God’s kingdom is one of freedom. Nothing is forced. Even the good things are not forced upon us. If we try to “force” (persuade) God’s good things on others, we misrepresent our Father and we have failed in love, even with good intentions, message, motive, and methods–good “kingdom stuff.”

Forced love is rape. We try to force truth/love (God is love, God is truth) on people who do not even want to be inseminated, and call it “evangelizing.” People do not need to hear our “stuff,” even our good stuff. People need to smell an aroma of the Bread of Life, take a bite out of us, and because the taste is of the Bread of Life, experience DIVINELY CREATED APPETITE. Then they will be ready to hear about, more accurately, eat of, the One we say we represent. Telling people about the Bread of Life, and becoming the One Loaf with others for the world to feed on, to taste and see of THE Bread of Life, are two unrelated universes.
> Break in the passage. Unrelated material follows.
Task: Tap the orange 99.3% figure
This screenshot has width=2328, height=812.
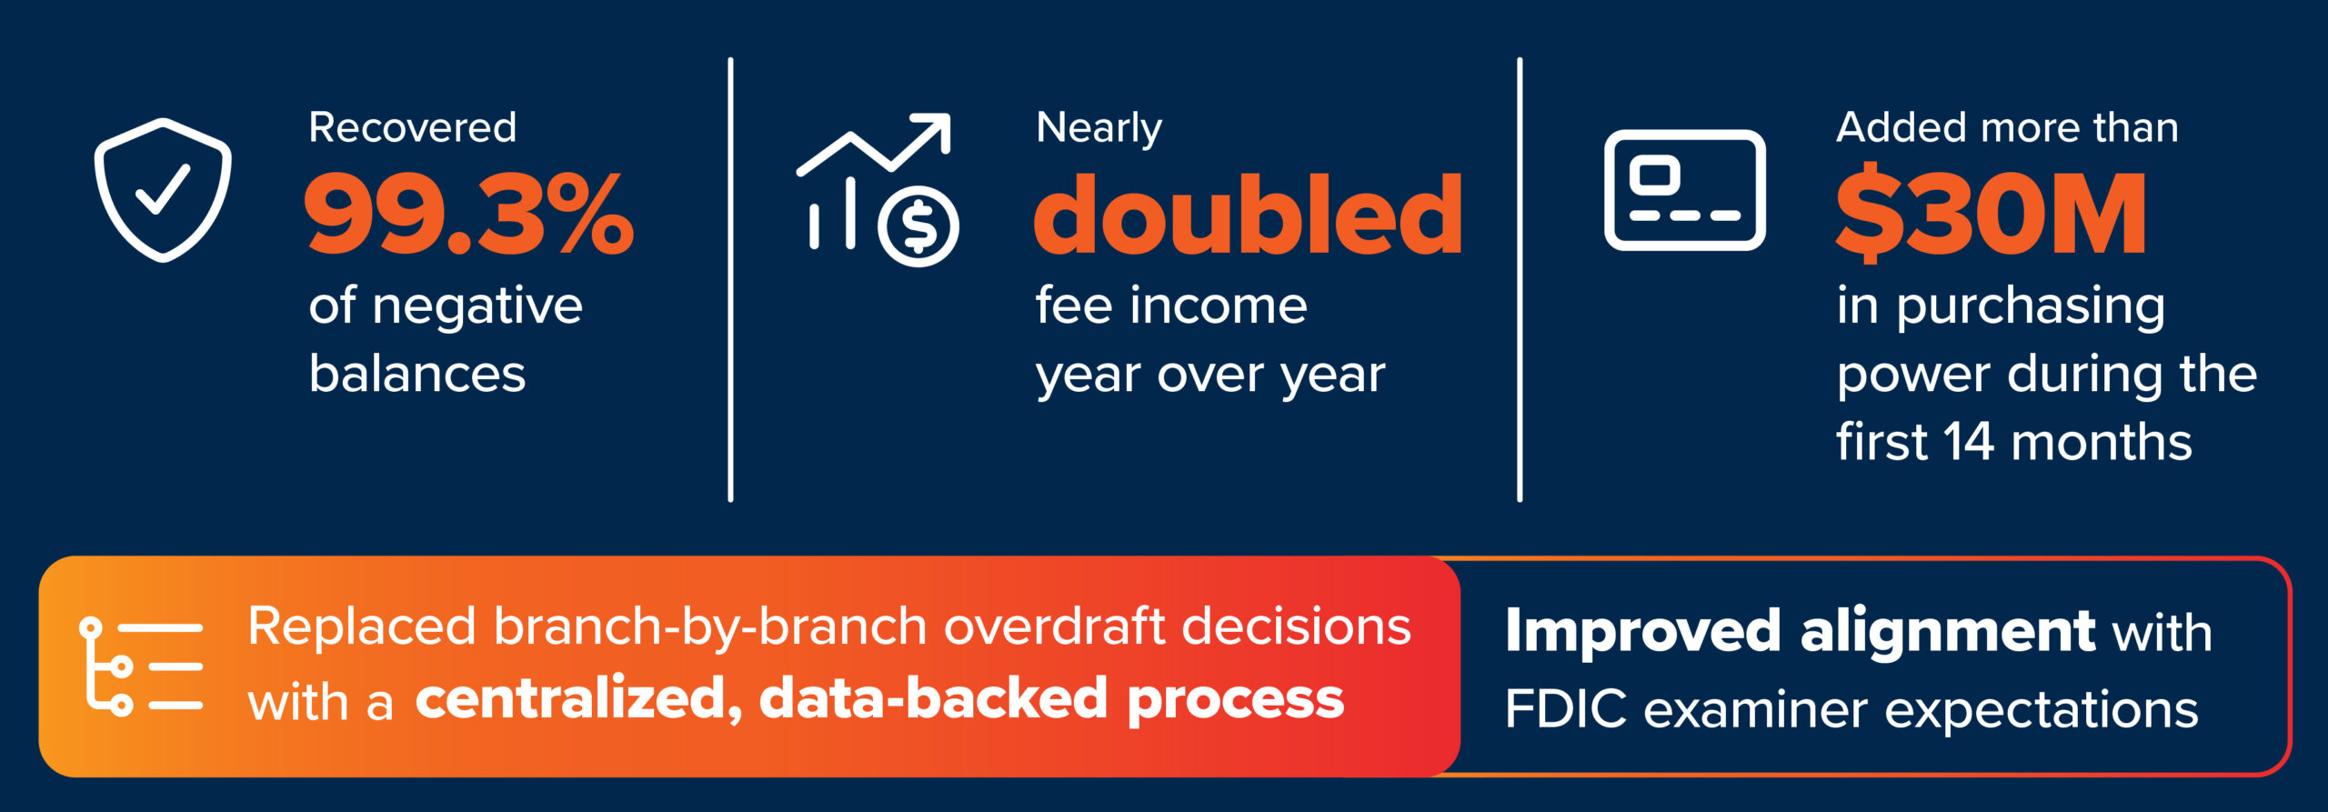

Telling people is like reading a restaurant menu to someone, but never buying them a meal. They heard about food accurately, but they have eaten nothing, so they still go away hungry. They’ve “heard the gospel” and now they are “accountable for their soul” and we’ve “done our bit for Jesus.” One is shortcut Christian religion, the other is the costly reality of the Way, Truth, and the Life that the world is hungry to see. Gospel proclamation is not about “sowing the seed of the Word” into the world, the gospel is proclaimed by sowing US into the world as seed (Mt. 13:38).